Before the Memorial Cup final, Gord Wasden-the father of one of the Medicine Hat Tigers-stood by the side of the ice, talking about his son Scott. He was wearing a Medicine Hat baseball cap and a black Medicine Hat T-shirt. "When he was four and five years old," Wasden remembered, "his little brother was in a walker, and he would shove a hockey stick in his hand and they would play hockey on the floor in the kitchen, morning till night. Scott always had a passion for it. He played rep hockey throughout his minor-league hockey career. He always made the Triple A teams. As a first-year peewee or a first-year bantam, he always played on the [top] rep team." Wasden was clearly nervous: his son was about to play in the biggest game of his life. "He's had to work very hard for whatever he's got. I'm very proud of him."

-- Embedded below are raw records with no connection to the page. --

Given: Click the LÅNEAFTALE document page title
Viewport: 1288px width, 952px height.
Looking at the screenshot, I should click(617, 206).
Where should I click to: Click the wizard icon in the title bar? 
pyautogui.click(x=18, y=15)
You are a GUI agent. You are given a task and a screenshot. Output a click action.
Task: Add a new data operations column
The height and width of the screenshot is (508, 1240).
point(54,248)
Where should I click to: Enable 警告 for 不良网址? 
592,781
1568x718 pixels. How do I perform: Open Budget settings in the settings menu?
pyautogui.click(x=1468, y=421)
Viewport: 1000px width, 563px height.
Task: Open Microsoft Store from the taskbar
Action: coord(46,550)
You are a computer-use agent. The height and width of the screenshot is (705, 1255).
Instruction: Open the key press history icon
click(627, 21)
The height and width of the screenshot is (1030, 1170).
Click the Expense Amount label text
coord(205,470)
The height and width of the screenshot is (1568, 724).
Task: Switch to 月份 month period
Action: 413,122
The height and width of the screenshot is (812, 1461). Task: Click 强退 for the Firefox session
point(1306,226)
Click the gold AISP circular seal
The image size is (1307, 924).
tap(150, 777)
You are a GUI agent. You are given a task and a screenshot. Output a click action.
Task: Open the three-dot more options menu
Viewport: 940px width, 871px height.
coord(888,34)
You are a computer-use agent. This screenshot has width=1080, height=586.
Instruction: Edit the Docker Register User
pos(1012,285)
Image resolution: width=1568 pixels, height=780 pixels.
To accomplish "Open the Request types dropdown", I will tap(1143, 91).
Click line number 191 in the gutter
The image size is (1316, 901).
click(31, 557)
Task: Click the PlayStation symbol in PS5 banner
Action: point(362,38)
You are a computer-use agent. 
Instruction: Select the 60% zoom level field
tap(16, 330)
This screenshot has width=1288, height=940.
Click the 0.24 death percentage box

Those were the ingredients of success at the highest level: passion, talent, and hard work. But there was another element. When did Wasden first get the sense that his son was something special? "You know, he was always a bigger kid for his age. He was strong, and he had a knack for scoring goals at an early age. And he was always kind of a standout for his age, a captain of his team...."

Bigger kid for his age? Of course he was. Scott Wasden was born on January 4, within three days of the absolute perfect birthday for an elite hockey player. He was one of the lucky ones. If the eligibility date for Canadian hockey were later in the year, he might have been watching the Memorial Cup championship from the stands instead of playing on the ice.